No habrá villancicos tampoco para las gentes que reconstruyen sus casas en los pueblos arrasados por los caballos desbocados de las lluvias de otoño, encomendados a las ayudas de las administraciones que se demoran o nunca llegan, igual que las del terremoto de Lorca de 2011 sin cobrar todavía. No escuchan los gobiernos los gritos del cambio climático que nos advierten sobre un inhóspito futuro. No es suficiente acordar un texto en Katowice con el que Naciones Unidas pretende evitar que la temperatura media del planeta aumente más de dos grados a finales de siglo, cuando Estados Unidos, Rusia, y Arabia Saudí continuarán torpedeando el acuerdo en beneficio de sus millonarios negocios. De poco sirve la reducción obligatoria, acordada por la UE, de las emisiones de CO2 del 30% en 2030 respecto a los niveles de 2019.

No sé que tiene esta navidad que la presiento como un canto del cisne en suspense tenso, aplazado en frágil equilibrio hasta el pie de la cuesta de enero. Incierta, dura, en frontera de doble filo en Andalucía, en Cataluña, en este país que vuelve a ser un amargo cáliz. Nada hemos aprendido de ese desgarrado y humano poema de César Vallejo -reeditado en forma de libro de autor como bello regalo por Ferrán Fernández de Luces de Gálibo y con un texto interior en rojo y negro narrado plásticamente por Rafael Alvarado con mirada de Goya- que sigue pidiéndonos desde su vanguardia de los años treinta: “¡Cuídate España de tu propia España/ de tus muertos, de tus héroes,/ del que la niega tres veces/ del futuro que te aguarda”. Qué poco valoramos la cultura para progresar y defendernos, el caso de estos versos que deberían promover una seria reflexión, ciudadana y política, acerca de dónde poner España para que nuestras manos no vuelvan a romperla otra vez del todo entre nosotros. Cada vez nos acercamos más a consumarlo, con la democracia al borde del acantilado, acosada por el vocerío de las patrias negándose entre sí y dejándose enervar por las emociones que todo lo inflaman, sin permitir la razón, el diálogo ni el consenso.

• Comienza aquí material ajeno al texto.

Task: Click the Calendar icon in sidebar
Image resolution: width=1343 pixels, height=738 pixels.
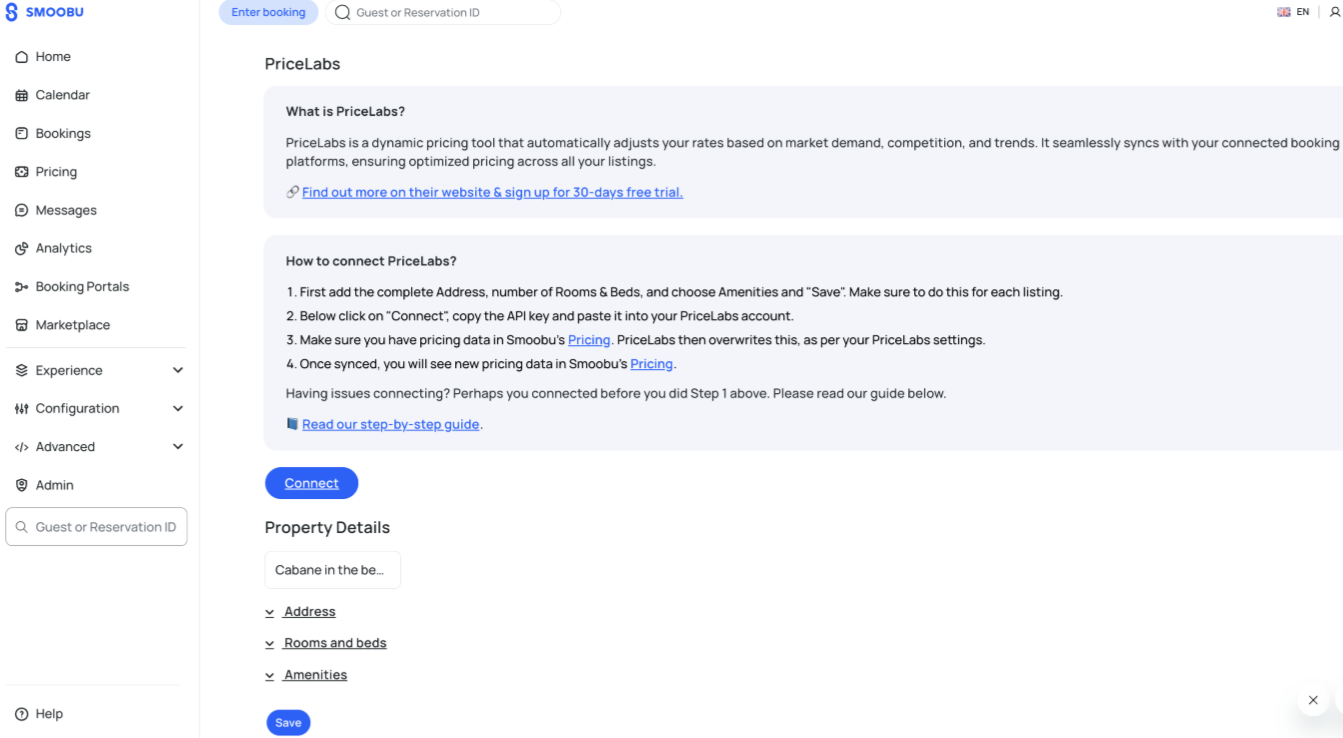Action: tap(21, 95)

Es preocupante la realidad que nos discordia, y en la que cada posición se enquista belicosamente contra la otra. Da vergüenza y miedo que las soluciones se exijan con las vísceras sobre la mesa, obviando escuchar a la cordura desligada del corazón y del estómago ideológico que todo lo emborronan. Rechazo como republicano una República basada en la exclusión con ADN, en la violencia del rostro embozado contra el periodismo y quienes no participan del discurso ni de los métodos de un ideal que se ha contaminado mucho de odio. Disiento de sus justificaciones, lo mismo que de las que avalan a una ideología que reclama la derogación inmediata de la memoria histórica, de la igualdad y de la violencia de género en favor del fervor religioso, la escopeta al hombre, el campo a sus anchas. No vienen Magos por el horizonte y campana sobre campana y sobre campana, la marimorena se está gestando.

Nadie hablará de estas tempestades de enero durante la calma navideña, en la que les deseo que el viejo cuento de Dickens no les despierte ningún fantasma, y que sea verdad, al menos por unos días, que la felicidad está con nosotros.